1. download Jeffrey’s “R Hadoop Whirr” tutorial using git
$ git clone git://github.com/jeffreybreen/tutorial-201209-TDWI-big-data.git
2. copy Jeffrey’s hadoop property files
$ cp ~/tutorial-201209-TDWI-big-data/config/whirr-ec2/hadoop-ec2.properties ./recipes/
3. run Cloudera Hadoop (CDH) using Whirr with Jeffrey’s hadoop-ec2.properties
$ bin/whirr launch-cluster --config recipes/hadoop-ec2.properties --private-key-file ~/.ssh/id_rsa_whirr
4. open and replace the following of the Jeffrey’s script file ‘install-r-CDH4.sh’:
#git clone https://github.com/RevolutionAnalytics/RHadoop.git
# Replaced by Jongwook Woo
git clone git://github.com/RevolutionAnalytics/RHadoop.git
...
# add 'plyr'install.packages( c('Rcpp','RJSONIO', 'digest', 'functional','stringr', 'plyr'), repos="http://cran.revolutionanalytics.com", INSTALL_opts=c('--byte-compile') )
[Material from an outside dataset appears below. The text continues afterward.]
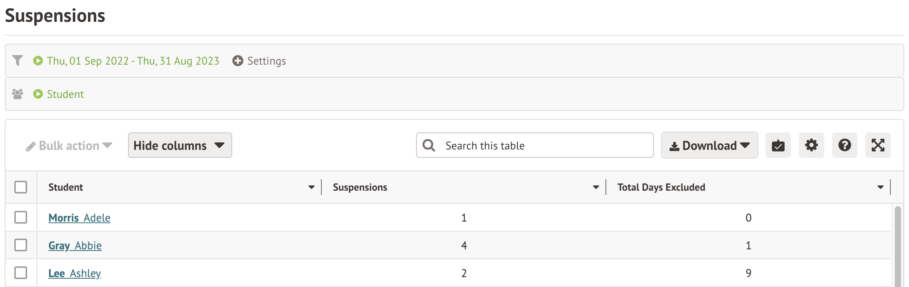Click the table's vertical scrollbar
Viewport: 909px width, 287px height.
[x=898, y=246]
5. run Jeffrey’s script file using whirr to install R related codes to all nodes at EC2:
jongwook@ubuntu:~/tutorial-201209-TDWI-big-data/config$ ~/apache/whirr-0.8.1/bin/whirr run-script --script install-r-CDH4.sh --config ~/apache/whirr-0.8.1/recipes/hadoop-ec2.properties --private-key-file ~/.ssh/id_rsa_whirr
If successful, you will see the following and rmr2 is installed at /usr/lib64/R/library/:
** building package indices
** testing if installed package can be loaded
* DONE (rmr2)
Making packages.html ... done
6. At EC2 main node, test R with Hadoop:
$ mkdir rtest
$ cd rtest/
$ git clone git://github.com/jeffreybreen/hadoop-R.git
or
$ git init
Initialized empty Git repository in /home/users/jongwook/rtest/.git/
$ git pull git://github.com/jeffreybreen/hadoop-R.git
Another example at https://github.com/ekohlwey/rhadoop-examples
$ git clone git://github.com/ekohlwey/rhadoop-examples.git
7. Download Airline schedule data:
~/rtest$ curl http://stat-computing.org/dataexpo/2009/2008.csv.bz2 | bzcat | head -1000 > air-2008.csv
~/rtest$ curl http://stat-computing.org/dataexpo/2009/2004.csv.bz2 | bzcat | head -1000 > 2004-1000.csv
8. Make HDFS directories:
~/rtest$ hadoop fs -mkdir airline
~/rtest$ hadoop fs -ls /user
Found 2 items
drwxr-xr-x - hdfs supergroup 0 2013-04-20 20:32 /user/hive
drwxr-xr-x - jongwook supergroup 0 2013-04-20 21:30 /user/jongwook
~/rtest$ hadoop fs -ls /user/jongwook
Found 1 items
drwxr-xr-x - jongwook supergroup 0 2013-04-20 21:30 /user/jongwook/airline
~/rtest$ hadoop fs -mkdir airline/data
~/rtest$ hadoop fs -ls airline
Found 1 items
drwxr-xr-x - jongwook supergroup 0 2013-04-20 21:30 airline/data
~/rtest$ hadoop fs -mkdir airline/out
~/rtest$ hadoop fs -put air-2008.csv airline/data/
~/rtest$ hadoop fs -mkdir airline/data04
~/rtest$ hadoop fs -put 2004-1000.csv airline/data04/
9. Run Jeffrey’s R code using Hadoop rmr
$ export LD_LIBRARY_PATH=/usr/lib/hadoop-0.20-mapreduce/lib/native/Linux-amd64-64/
~/rtest$ cd hadoop-R/airline/src/deptdelay_by_month/R/rmr
$ cp deptdelay-rmr.R dd.R
$ vi dd.R
Replace the following:
#library(rmr)
library(rmr2)
...
#textinputformat = csvtextinputformat,
input.format = "csv", # csvtextinputformat,
...
#from.dfs(deptdelay("/data/airline/1987.csv", "/dept-delay-month"))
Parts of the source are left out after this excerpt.